Is this a problem? If the model only performs low-stakes work, you’re probably fine! But what if that model’s error leads to a vehicle crash? Or an incorrect injection of medicine? Or a wrongful arrest? You’re probably looking at a lawsuit. And do you really think “because the AI told me so” will hold up in court?
My best answer to that question is: “try to not wind up in court in the first place.”
(This is especially important now, as there’s so little case law around AI-related harms.)
To avoid court cases, you need to manage your AI risk.
That starts early in your AI project planning process: you want to map out the ways your model could be wrong and how you will handle those cases. Consider what the model is meant to do and who is affected by its predictions. The greater the impact, the less leeway you should give the model to decide.
Why am I thinking about this today? Frankly, I think about this every day. But between the recent mistaken arrest due to a facial recognition failure and more students being falsely accused of cheating, well, I figured I should bring it up again.
Fashion house Ganni developed a generative AI bot to speak on the brand’s behalf:
“Ganni’s Copenhagen show put AI on display — but not in its collection” (Vogue Business)
What I find interesting is how they trained the bot, such that this virtual brand ambassador would “speak” with the company’s voice:
Ganni’s AI was trained on data from the brand as well as online interviews with and social media comments from its community of fans and influencers, known affectionately as the “Ganni Girls”. Guests could then interact with the AI during the show, asking any question — speaking into microphones rigged to living trees dotted around the venue — and receiving a response tailored to Ganni’s view of the world.

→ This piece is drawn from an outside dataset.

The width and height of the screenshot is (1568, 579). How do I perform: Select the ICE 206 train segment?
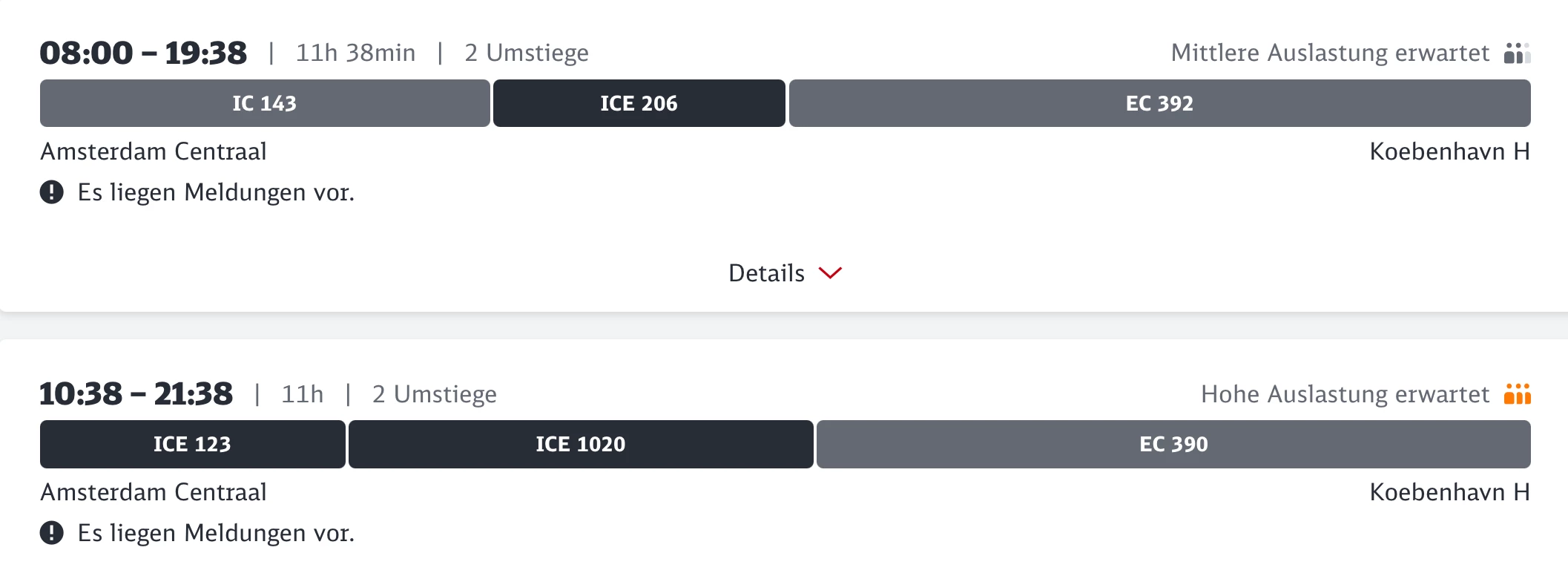(639, 103)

Generative AI systems have a (well-earned) reputation for saying odd, untrue, or even downright offensive things. So I’d be a little concerned about granting the bot free reign to talk to attendees this way.
If you look closely, though, Ganni took steps to limit the risk of the bot going awry:
- their team curated the training data to reflect the company’s values (thereby reducing the chances that it would say something to the contrary)
- much of that data came from its community (so it should speak in a familiar voice, and on topics that matter to Ganni community members)
- the bot was only available at its event (not on the wider internet)
- we can expect event attendees were all Ganni fans (which means they’re less likely to try to intentionally break the bot)
(Does your company plan to launch a generative AI bot? Check out my piece “Risk Management for AI Chatbots” for details on challenges you’ll face and how to address them.)
OpenAI, the company behind ChatGPT, is finally giving website hosts a way to keep their content out of the bot’s training data:
“How to Block OpenAI ChatGPT From Using Your Website Content” (Search Engine Journal)
On the one hand: This is great. It’s good to see OpenAI actually giving people a choice in the matter.
On the other hand:
- The technique described in the article only stops the OpenAI crawler. Other crawlers are still free to ignore that line in robots.txt. (And if you run a website, you know that plenty of bots do just that.)
- This doesn’t remove content from OpenAI’s existing models. (They’ve been cagey as to where they got that data, anyway… hence the lawsuits.)
- This is another example of a company putting the onus on everyone else to stop them, instead of asking permission in the first place. (Opt-out is weak. Opt-in is the way to go.)
Sum total: OpenAI’s move strikes me as “too little, too late.”